The plugin's /m:setup populates prd/TECH-STACK.md with the following sections:

| Section | Contents | |---------|----------| | Modules | Per-app/service: directory, language, framework, build, libraries, styling, testing, lint/format | | Runtime | Docker Compose vs host-native, compose file, start/stop commands | | Services | Infrastructure services: type, port, health check, notes | | Applications | Runnable apps: type, port, run command, notes | | External Services | Third-party APIs and integrations | | Repository Structure | Monorepo vs multi-repo, package manager | | BDD | Framework, language, format | | Tooling | Per-domain format and lint commands | | Environment | Env file, key variables, seed data | | Conventions | Project-wide patterns |

Domains

DOMAINS.md declares the project's bounded contexts:

| Type | Meaning | |------|---------| | spec-only | Global domain — defines baseline requirements, never targeted for plan/build | | app | A deployable application (patient app, admin console) | | service | A backend or infrastructure service (API server, smart contracts) | | concern | A logical separation within one app (billing module, analytics) |

FEATURES.md is a single master index with the global section first (cross-cutting baseline), then one section per domain. Cross-cutting features use the same FEAT-XXXX ID across global and all implementing domains — the shared ID makes the relationship explicit. Global holds only baseline REQUIREMENTS.md + ARCHITECTURE.md (no use cases). Each domain that implements the feature gets its own features/FEAT-XXXX-{slug}/ directory with domain-specific requirements, use cases, and architecture. Domain features declare refs: [FEAT-XXXX] in their REQUIREMENTS.md frontmatter to link back to the global baseline (plus any other features they depend on).

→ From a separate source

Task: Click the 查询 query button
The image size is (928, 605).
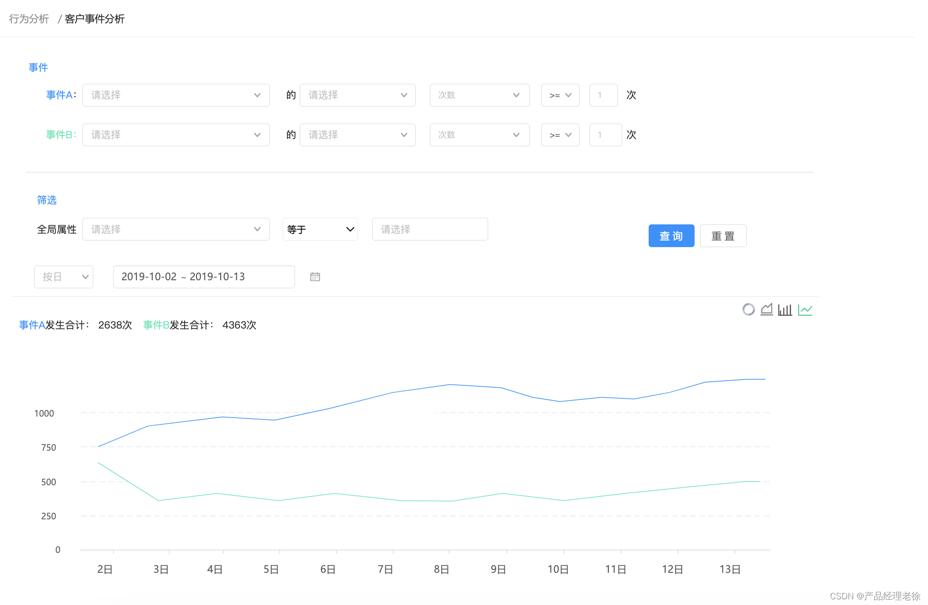Action: pos(671,236)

When a command receives a global feature ID (e.g., molcajete plan FEAT-XXXX), it globs prd/modules/*/features/FEAT-XXXX-*/ to find all module implementations, then generates a cross-module plan. Pass specific use case IDs for narrower scope.

Documents

REQUIREMENTS.md uses EARS syntax for every functional requirement:

**FR-001** When {trigger}, the system shall {response}.
Fit Criterion: Given {precondition}, {measurable outcome that proves this is satisfied}.
Linked to: UC-XXXX

Section order is deliberate: objective, then Non-Goals (second — so the LLM sees scope limits early), then Actors, UI, Functional Requirements, Non-Functional Requirements, Acceptance.

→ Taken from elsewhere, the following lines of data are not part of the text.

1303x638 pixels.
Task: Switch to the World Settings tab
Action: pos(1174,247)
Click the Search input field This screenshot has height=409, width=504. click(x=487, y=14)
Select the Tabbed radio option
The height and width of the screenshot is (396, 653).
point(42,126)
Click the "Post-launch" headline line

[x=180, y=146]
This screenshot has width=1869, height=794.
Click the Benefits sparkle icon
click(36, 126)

Use case files contain flat scenario blocks:

### SC-XXXX: Scenario Name
- **Given:** preconditions
- **Steps:** what the actor does
- **Outcomes:** what happens
- **Side Effects:** what changes elsewhere (mandatory field)

The BDD Structure

bdd/
├── features/
│   ├── INDEX.md
│   ├── cross-domain/
│   └── {domain}/
│       └── {feature-name}.feature
└── steps/
    ├── INDEX.md
    ├── world.[ext]
    ├── common_steps.[ext]
    ├── api_steps.[ext]
    ├── db_steps.[ext]
    └── {domain}_steps.[ext]

The Build Pipeline

When you run molcajete build {plan-name}, this is what happens:

1. Task Dispatch

The dispatch loop reads the plan's plan.json and processes tasks sequentially, respecting dependencies. Each task goes through:

pending → in_progress → implemented
                     → failed

2. Task Execution

Each task runs with a dedicated Claude Opus agent that receives the task's spec files, Gherkin scenarios, and architecture context. The agent writes code and commits all changes.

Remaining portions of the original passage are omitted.